The Delta State Government says it will close 800 illegal primary and secondary schools operating in the state.
The Commissioner for Basic and Secondary Education, Patrick Muoboghare, made the disclosure in an interview with the News Agency of Nigeria in Asaba.
Mr. Muoboghare said that the closure became necessary to improve the standard of education because the affected schools did not meet the conditions for effective teaching and learning.
He said that for any school to be allowed to operate in the state, the environment must be conducive for teaching and learning while the teachers must have requisite qualifications.
The commissioner explained that the state government would soon publish the names of recognised schools where parents/guardians were expected to enrol their children/wards.
Mr. Muoboghare, a professor, alleged that some of the illegal private secondary schools were engaged in public examination racketeering, and added that the state government was poised to stop the practice.
He said the ministry was collaborating with the West African Examination Council (WAEC) and National Examination Council (NECO) in that regard.
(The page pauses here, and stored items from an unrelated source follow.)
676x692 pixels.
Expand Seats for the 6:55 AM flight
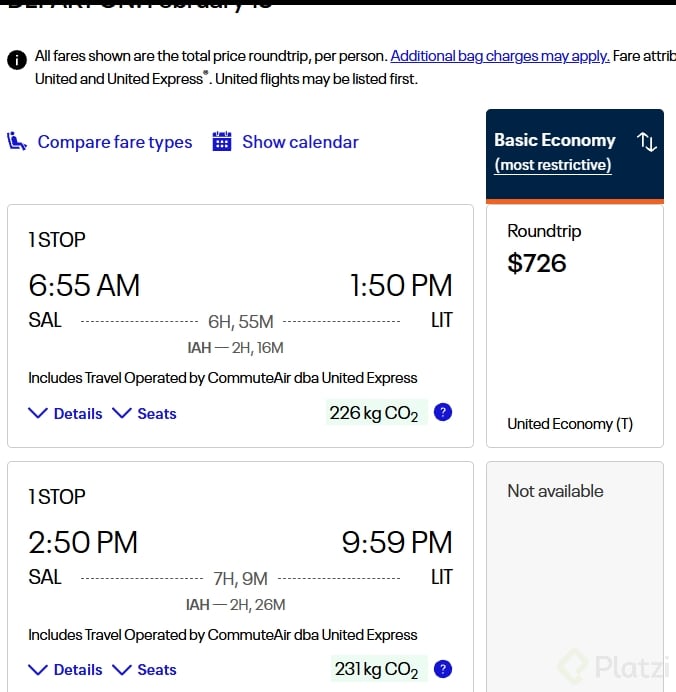pos(145,413)
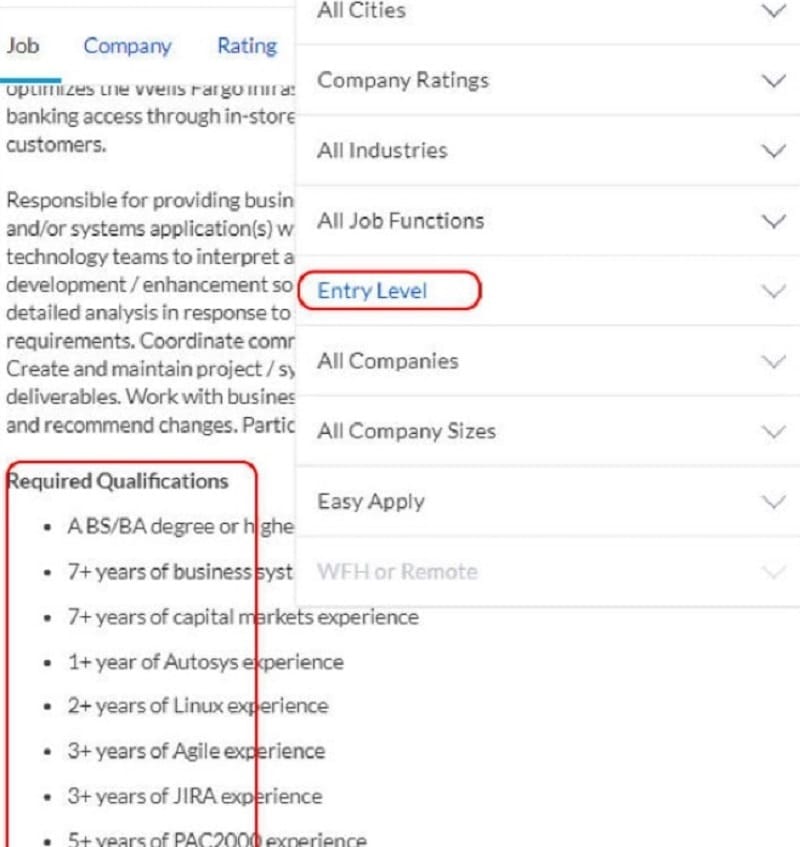The height and width of the screenshot is (847, 800).
Task: Go to the Rating tab
Action: pos(246,46)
The commissioner said that any school not recognised by government would not write WAEC examination in the state.
He decried the attitude of some parents who patronised the illegal schools, and urged them to desist.
He further advocated strong partnership between government and the private sector to improve the qualitative of education in the country.
He said that it was absolutely impossible for government to provide free and qualitative education to the citizenry because of the enormous resources required.
“The cost of running schools is very high and not until there is partnership between government and the private sector, the country’s quality of education will hardly improve,” he said.
He suggested that establishment and running of schools should be left in the hands of passionate and committed individuals, religious bodies and other concerns for a better performance.
The commissioner added that while running of schools should be left entirely in the private hands, government should assist in the payment of school fees.
He further canvassed for a complete boarding system in the country’s secondary schools as a way of instilling morals and discipline in the youth.
Mr. Muobohhare, however, noted that the measure required huge resources and time to accomplish, but added that it was imperative.
“If we want our children to have morals, we must return to boarding system,’’ he remarked.